### EXERCISE INSTRUCTIONS
In the records below, find the line containing "Follow the MCD stock with the plus button", then reproduce that line and every one after it to the end, exactly and alone.

[Dataset entries]
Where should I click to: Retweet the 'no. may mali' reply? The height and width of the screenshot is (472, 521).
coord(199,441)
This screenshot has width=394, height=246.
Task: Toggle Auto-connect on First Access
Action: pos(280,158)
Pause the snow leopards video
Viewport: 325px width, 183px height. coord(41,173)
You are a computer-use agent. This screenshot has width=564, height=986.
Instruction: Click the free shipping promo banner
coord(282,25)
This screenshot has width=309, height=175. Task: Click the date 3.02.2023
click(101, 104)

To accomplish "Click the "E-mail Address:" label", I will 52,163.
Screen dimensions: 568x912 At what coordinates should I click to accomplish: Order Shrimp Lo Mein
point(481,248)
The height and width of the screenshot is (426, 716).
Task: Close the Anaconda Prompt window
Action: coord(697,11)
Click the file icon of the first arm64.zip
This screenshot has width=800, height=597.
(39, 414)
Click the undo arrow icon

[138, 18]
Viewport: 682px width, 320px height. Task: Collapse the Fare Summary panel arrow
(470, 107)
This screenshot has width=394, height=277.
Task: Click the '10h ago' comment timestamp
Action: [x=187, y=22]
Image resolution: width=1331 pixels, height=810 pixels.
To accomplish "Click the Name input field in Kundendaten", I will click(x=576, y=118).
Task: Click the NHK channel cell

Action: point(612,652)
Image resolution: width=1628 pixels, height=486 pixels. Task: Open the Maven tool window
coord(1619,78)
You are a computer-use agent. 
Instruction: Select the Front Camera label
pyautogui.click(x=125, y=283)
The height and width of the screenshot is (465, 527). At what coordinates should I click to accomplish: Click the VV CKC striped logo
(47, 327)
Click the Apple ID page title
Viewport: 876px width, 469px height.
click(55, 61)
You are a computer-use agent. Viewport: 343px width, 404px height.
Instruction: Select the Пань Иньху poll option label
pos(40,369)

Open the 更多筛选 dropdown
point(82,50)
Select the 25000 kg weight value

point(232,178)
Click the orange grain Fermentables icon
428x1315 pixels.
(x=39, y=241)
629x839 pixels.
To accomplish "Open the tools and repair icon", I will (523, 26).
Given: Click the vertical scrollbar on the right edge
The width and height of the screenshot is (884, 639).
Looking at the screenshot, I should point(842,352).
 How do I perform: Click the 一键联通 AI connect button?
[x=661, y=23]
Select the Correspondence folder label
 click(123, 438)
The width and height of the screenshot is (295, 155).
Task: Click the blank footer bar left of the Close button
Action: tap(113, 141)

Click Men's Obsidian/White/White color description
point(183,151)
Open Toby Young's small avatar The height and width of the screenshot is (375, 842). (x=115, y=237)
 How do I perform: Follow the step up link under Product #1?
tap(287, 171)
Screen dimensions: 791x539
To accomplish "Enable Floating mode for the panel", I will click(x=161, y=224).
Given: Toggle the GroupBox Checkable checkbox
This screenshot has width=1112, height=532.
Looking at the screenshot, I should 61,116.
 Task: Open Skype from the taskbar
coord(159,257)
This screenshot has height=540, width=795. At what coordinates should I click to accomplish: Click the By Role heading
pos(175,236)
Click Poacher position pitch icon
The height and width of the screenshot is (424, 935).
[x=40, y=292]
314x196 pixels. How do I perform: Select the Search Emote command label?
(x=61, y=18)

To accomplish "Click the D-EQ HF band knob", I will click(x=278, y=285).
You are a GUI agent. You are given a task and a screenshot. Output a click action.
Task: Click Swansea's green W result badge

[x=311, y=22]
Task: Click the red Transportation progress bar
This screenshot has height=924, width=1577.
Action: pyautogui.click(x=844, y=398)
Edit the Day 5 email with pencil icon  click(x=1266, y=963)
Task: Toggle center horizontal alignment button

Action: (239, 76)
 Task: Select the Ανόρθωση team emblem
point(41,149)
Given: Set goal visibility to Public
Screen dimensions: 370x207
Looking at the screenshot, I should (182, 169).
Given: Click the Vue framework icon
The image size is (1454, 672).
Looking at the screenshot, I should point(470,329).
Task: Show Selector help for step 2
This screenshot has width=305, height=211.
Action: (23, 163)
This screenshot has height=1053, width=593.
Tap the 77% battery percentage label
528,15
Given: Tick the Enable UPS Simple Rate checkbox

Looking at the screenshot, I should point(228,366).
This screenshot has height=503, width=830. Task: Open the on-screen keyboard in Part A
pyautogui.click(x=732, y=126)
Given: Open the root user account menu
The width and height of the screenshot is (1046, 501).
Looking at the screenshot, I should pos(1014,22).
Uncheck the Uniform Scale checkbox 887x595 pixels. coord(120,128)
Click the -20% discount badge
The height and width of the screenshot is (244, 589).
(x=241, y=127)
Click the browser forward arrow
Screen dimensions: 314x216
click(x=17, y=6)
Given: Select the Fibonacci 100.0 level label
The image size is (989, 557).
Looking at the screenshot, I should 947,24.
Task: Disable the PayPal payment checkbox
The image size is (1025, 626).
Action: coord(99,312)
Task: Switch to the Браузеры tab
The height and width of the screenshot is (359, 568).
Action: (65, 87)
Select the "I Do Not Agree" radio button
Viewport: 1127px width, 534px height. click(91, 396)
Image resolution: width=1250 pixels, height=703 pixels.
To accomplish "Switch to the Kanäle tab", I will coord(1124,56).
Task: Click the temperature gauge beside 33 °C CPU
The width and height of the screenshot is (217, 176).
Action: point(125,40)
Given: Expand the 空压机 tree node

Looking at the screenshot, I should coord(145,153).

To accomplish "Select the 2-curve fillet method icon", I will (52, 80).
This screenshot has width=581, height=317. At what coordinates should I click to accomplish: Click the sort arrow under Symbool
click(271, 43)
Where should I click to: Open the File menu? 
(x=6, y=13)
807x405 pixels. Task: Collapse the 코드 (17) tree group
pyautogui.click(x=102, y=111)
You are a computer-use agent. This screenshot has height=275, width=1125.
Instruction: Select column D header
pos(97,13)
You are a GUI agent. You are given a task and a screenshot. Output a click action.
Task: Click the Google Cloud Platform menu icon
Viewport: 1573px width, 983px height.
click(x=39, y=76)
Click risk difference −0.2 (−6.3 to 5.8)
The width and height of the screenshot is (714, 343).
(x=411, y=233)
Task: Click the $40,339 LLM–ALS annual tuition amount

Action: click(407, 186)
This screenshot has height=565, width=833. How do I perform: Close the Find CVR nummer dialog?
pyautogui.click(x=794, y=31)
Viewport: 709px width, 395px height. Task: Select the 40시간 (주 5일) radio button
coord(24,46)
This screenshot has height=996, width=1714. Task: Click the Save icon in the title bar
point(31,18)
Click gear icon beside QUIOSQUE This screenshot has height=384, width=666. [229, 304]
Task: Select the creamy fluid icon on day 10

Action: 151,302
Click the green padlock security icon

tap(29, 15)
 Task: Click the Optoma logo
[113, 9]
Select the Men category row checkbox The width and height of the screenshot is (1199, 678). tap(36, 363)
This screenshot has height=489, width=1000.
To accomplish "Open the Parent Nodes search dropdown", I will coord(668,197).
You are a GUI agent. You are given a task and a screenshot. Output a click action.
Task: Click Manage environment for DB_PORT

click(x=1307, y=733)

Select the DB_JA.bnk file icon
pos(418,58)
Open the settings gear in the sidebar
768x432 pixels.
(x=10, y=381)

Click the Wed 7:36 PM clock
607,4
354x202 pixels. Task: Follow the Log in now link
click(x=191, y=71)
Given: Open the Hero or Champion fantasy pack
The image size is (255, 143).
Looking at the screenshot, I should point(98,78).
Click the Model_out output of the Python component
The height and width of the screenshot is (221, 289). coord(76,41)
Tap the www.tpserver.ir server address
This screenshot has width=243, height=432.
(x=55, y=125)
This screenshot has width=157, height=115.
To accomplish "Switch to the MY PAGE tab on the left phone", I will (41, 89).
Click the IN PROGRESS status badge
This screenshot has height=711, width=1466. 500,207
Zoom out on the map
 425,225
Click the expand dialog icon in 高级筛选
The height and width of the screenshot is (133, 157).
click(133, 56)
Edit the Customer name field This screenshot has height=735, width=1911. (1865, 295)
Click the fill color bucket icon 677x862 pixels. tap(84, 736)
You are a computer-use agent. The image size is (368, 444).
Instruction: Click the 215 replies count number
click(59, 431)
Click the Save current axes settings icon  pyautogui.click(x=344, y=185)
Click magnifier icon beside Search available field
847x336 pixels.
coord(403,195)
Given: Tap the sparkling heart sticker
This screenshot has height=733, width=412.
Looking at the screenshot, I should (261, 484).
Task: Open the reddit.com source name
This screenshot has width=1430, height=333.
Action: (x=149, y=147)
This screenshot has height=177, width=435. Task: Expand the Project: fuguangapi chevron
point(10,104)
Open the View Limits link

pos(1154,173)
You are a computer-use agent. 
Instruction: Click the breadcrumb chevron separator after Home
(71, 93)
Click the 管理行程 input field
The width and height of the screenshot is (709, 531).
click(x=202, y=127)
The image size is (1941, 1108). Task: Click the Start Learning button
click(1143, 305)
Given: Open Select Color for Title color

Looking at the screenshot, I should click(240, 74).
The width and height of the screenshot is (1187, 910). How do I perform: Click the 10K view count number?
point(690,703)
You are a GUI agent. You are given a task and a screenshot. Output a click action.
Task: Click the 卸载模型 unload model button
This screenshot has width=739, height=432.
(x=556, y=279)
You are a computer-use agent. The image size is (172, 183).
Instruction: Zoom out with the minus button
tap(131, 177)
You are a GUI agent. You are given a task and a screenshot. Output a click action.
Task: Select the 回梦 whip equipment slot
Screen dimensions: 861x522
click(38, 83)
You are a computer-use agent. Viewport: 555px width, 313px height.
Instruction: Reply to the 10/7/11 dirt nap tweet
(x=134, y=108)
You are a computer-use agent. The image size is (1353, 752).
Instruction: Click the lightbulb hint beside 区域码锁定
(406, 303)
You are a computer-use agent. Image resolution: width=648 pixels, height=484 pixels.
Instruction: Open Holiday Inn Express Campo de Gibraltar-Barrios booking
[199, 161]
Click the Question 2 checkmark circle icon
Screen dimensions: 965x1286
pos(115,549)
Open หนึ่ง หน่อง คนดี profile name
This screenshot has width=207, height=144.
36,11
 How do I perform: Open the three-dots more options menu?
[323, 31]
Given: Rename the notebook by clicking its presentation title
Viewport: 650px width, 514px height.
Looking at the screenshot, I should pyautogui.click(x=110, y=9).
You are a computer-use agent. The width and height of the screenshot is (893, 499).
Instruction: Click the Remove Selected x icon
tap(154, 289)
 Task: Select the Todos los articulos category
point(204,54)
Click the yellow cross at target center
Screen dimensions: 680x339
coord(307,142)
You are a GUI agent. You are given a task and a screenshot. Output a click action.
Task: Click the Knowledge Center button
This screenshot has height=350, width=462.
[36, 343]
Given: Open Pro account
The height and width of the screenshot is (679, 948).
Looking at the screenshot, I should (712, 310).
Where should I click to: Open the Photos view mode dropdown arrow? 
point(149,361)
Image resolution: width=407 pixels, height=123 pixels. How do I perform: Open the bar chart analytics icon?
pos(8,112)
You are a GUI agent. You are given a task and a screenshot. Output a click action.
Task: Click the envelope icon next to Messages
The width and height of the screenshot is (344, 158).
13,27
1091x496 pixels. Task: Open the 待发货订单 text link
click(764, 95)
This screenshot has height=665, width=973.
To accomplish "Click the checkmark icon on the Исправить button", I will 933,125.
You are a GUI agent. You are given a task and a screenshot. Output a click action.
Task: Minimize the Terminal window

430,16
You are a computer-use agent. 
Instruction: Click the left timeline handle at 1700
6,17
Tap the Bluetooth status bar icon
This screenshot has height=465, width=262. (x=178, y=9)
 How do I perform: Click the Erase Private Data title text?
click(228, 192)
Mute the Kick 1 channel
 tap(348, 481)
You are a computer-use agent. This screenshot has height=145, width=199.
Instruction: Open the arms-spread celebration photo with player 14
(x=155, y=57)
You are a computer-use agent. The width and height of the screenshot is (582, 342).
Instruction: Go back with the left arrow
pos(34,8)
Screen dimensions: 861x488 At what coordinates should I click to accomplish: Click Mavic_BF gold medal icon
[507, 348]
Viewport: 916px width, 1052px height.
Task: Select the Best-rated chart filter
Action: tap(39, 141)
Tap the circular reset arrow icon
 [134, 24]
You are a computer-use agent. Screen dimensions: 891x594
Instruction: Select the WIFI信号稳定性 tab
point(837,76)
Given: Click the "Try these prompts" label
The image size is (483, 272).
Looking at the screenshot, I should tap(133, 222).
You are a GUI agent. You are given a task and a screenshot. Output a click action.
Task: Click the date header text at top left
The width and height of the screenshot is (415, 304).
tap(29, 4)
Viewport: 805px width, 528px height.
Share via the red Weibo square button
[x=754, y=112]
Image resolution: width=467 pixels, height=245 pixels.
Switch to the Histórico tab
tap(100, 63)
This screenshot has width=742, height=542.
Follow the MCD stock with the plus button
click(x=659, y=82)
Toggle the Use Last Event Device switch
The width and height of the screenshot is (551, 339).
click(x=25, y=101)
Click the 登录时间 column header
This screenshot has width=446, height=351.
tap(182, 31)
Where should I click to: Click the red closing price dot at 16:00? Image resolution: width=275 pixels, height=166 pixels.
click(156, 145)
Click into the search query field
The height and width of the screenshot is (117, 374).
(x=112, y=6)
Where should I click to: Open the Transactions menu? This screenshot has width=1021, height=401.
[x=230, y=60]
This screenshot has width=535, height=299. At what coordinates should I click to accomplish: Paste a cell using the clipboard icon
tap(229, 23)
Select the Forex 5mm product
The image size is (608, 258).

### RESPONSE TO THE TASK
Follow the MCD stock with the plus button
click(x=659, y=82)
Toggle the Use Last Event Device switch
The width and height of the screenshot is (551, 339).
click(x=25, y=101)
Click the 登录时间 column header
This screenshot has width=446, height=351.
tap(182, 31)
Where should I click to: Click the red closing price dot at 16:00? Image resolution: width=275 pixels, height=166 pixels.
click(156, 145)
Click into the search query field
The height and width of the screenshot is (117, 374).
(x=112, y=6)
Where should I click to: Open the Transactions menu? This screenshot has width=1021, height=401.
[x=230, y=60]
This screenshot has width=535, height=299. At what coordinates should I click to accomplish: Paste a cell using the clipboard icon
tap(229, 23)
Select the Forex 5mm product
The image size is (608, 258).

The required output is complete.